» **What needs to be done**:
In this exercise, every entry is to be copied exactly.

Saved entries:
———

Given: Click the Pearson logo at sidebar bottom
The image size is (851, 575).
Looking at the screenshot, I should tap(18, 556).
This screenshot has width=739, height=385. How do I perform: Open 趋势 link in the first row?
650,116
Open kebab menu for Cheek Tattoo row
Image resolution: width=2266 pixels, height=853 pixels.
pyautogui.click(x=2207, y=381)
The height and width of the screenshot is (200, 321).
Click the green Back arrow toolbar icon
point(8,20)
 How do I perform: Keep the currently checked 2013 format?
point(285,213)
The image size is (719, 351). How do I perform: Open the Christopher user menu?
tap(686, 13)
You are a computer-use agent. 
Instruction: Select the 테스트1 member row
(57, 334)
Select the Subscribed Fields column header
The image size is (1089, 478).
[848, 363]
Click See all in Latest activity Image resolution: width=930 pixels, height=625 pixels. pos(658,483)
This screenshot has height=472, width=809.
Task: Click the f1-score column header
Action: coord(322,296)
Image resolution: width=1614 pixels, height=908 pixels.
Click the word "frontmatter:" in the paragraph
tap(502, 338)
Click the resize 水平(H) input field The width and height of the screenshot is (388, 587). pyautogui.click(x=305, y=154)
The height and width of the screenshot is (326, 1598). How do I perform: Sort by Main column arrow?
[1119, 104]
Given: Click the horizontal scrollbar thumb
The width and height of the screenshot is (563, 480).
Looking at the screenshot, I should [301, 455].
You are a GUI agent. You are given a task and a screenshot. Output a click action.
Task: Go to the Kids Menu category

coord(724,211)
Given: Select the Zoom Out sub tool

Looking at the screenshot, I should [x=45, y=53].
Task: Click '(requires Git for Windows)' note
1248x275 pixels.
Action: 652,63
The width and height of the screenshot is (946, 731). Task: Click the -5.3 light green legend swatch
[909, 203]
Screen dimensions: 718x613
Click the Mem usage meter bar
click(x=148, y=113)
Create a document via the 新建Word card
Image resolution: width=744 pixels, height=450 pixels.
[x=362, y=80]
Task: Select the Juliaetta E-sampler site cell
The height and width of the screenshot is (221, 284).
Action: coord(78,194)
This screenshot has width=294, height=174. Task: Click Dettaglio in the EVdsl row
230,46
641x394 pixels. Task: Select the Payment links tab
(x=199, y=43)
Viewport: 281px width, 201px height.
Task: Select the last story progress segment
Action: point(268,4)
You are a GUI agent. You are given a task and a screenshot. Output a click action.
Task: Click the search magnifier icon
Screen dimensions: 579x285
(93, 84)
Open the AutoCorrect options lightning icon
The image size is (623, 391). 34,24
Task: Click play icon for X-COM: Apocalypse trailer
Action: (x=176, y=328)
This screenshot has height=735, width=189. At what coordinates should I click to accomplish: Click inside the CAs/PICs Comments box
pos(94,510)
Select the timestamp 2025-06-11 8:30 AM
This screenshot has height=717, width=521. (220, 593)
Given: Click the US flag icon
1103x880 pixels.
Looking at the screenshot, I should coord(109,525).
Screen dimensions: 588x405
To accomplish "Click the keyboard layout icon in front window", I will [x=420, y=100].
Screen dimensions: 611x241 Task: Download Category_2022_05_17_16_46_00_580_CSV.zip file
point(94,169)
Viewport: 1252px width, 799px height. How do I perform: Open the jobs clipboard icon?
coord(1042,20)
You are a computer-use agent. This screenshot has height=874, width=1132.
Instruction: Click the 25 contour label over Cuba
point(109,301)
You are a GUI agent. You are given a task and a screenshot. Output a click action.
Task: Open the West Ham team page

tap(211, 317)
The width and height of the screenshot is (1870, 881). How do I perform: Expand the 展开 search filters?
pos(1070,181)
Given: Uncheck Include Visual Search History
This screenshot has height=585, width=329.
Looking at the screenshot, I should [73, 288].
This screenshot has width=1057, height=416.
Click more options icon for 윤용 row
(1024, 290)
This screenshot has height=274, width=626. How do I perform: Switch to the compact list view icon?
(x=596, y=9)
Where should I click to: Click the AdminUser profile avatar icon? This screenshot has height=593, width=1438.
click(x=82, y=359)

———

» **Solution below**:
Given: Click the Pearson logo at sidebar bottom
The image size is (851, 575).
Looking at the screenshot, I should tap(18, 556).
This screenshot has width=739, height=385. How do I perform: Open 趋势 link in the first row?
650,116
Open kebab menu for Cheek Tattoo row
Image resolution: width=2266 pixels, height=853 pixels.
pyautogui.click(x=2207, y=381)
The height and width of the screenshot is (200, 321).
Click the green Back arrow toolbar icon
point(8,20)
 How do I perform: Keep the currently checked 2013 format?
point(285,213)
The image size is (719, 351). How do I perform: Open the Christopher user menu?
tap(686, 13)
You are a computer-use agent. 
Instruction: Select the 테스트1 member row
(57, 334)
Select the Subscribed Fields column header
The image size is (1089, 478).
[848, 363]
Click See all in Latest activity Image resolution: width=930 pixels, height=625 pixels. pos(658,483)
This screenshot has height=472, width=809.
Task: Click the f1-score column header
Action: coord(322,296)
Image resolution: width=1614 pixels, height=908 pixels.
Click the word "frontmatter:" in the paragraph
tap(502, 338)
Click the resize 水平(H) input field The width and height of the screenshot is (388, 587). pyautogui.click(x=305, y=154)
The height and width of the screenshot is (326, 1598). How do I perform: Sort by Main column arrow?
[1119, 104]
Given: Click the horizontal scrollbar thumb
The width and height of the screenshot is (563, 480).
Looking at the screenshot, I should [301, 455].
You are a GUI agent. You are given a task and a screenshot. Output a click action.
Task: Go to the Kids Menu category

coord(724,211)
Given: Select the Zoom Out sub tool

Looking at the screenshot, I should [x=45, y=53].
Task: Click '(requires Git for Windows)' note
1248x275 pixels.
Action: 652,63
The width and height of the screenshot is (946, 731). Task: Click the -5.3 light green legend swatch
[909, 203]
Screen dimensions: 718x613
Click the Mem usage meter bar
click(x=148, y=113)
Create a document via the 新建Word card
Image resolution: width=744 pixels, height=450 pixels.
[x=362, y=80]
Task: Select the Juliaetta E-sampler site cell
The height and width of the screenshot is (221, 284).
Action: coord(78,194)
This screenshot has width=294, height=174. Task: Click Dettaglio in the EVdsl row
230,46
641x394 pixels. Task: Select the Payment links tab
(x=199, y=43)
Viewport: 281px width, 201px height.
Task: Select the last story progress segment
Action: point(268,4)
You are a GUI agent. You are given a task and a screenshot. Output a click action.
Task: Click the search magnifier icon
Screen dimensions: 579x285
(93, 84)
Open the AutoCorrect options lightning icon
The image size is (623, 391). 34,24
Task: Click play icon for X-COM: Apocalypse trailer
Action: (x=176, y=328)
This screenshot has height=735, width=189. At what coordinates should I click to accomplish: Click inside the CAs/PICs Comments box
pos(94,510)
Select the timestamp 2025-06-11 8:30 AM
This screenshot has height=717, width=521. (220, 593)
Given: Click the US flag icon
1103x880 pixels.
Looking at the screenshot, I should coord(109,525).
Screen dimensions: 588x405
To accomplish "Click the keyboard layout icon in front window", I will [x=420, y=100].
Screen dimensions: 611x241 Task: Download Category_2022_05_17_16_46_00_580_CSV.zip file
point(94,169)
Viewport: 1252px width, 799px height. How do I perform: Open the jobs clipboard icon?
coord(1042,20)
You are a computer-use agent. This screenshot has height=874, width=1132.
Instruction: Click the 25 contour label over Cuba
point(109,301)
You are a GUI agent. You are given a task and a screenshot. Output a click action.
Task: Open the West Ham team page

tap(211, 317)
The width and height of the screenshot is (1870, 881). How do I perform: Expand the 展开 search filters?
pos(1070,181)
Given: Uncheck Include Visual Search History
This screenshot has height=585, width=329.
Looking at the screenshot, I should [73, 288].
This screenshot has width=1057, height=416.
Click more options icon for 윤용 row
(1024, 290)
This screenshot has height=274, width=626. How do I perform: Switch to the compact list view icon?
(x=596, y=9)
Where should I click to: Click the AdminUser profile avatar icon? This screenshot has height=593, width=1438.
click(x=82, y=359)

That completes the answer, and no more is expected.